_Collected data entries_
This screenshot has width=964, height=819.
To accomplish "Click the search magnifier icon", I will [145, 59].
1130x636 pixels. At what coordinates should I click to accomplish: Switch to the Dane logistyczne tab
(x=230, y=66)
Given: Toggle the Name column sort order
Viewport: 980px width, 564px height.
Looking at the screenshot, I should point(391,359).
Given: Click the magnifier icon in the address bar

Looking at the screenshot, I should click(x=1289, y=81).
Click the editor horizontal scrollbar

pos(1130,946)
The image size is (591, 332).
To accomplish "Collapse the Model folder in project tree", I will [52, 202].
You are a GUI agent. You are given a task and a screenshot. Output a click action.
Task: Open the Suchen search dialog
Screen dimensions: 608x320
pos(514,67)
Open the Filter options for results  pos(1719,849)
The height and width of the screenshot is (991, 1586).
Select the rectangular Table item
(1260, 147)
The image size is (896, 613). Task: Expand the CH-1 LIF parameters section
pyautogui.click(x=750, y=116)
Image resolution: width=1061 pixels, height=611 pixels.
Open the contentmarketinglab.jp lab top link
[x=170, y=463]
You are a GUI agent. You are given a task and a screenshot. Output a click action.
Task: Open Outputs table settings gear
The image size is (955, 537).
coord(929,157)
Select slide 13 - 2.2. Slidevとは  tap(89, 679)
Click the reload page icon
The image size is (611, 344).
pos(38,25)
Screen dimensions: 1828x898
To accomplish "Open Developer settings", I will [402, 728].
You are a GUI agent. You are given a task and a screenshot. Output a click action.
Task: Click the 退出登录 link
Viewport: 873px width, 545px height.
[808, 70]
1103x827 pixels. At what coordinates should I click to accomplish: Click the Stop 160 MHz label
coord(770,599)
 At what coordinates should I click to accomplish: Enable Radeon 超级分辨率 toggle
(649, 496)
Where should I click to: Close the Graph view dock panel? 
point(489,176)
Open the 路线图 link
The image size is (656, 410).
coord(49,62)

_EXERCISE BRIEF_
Please restate, exactly as written, the line that holds "Where should I" and all remaining lines of the data above, and only those.

_REPLY_
Where should I click to: Close the Graph view dock panel? 
point(489,176)
Open the 路线图 link
The image size is (656, 410).
coord(49,62)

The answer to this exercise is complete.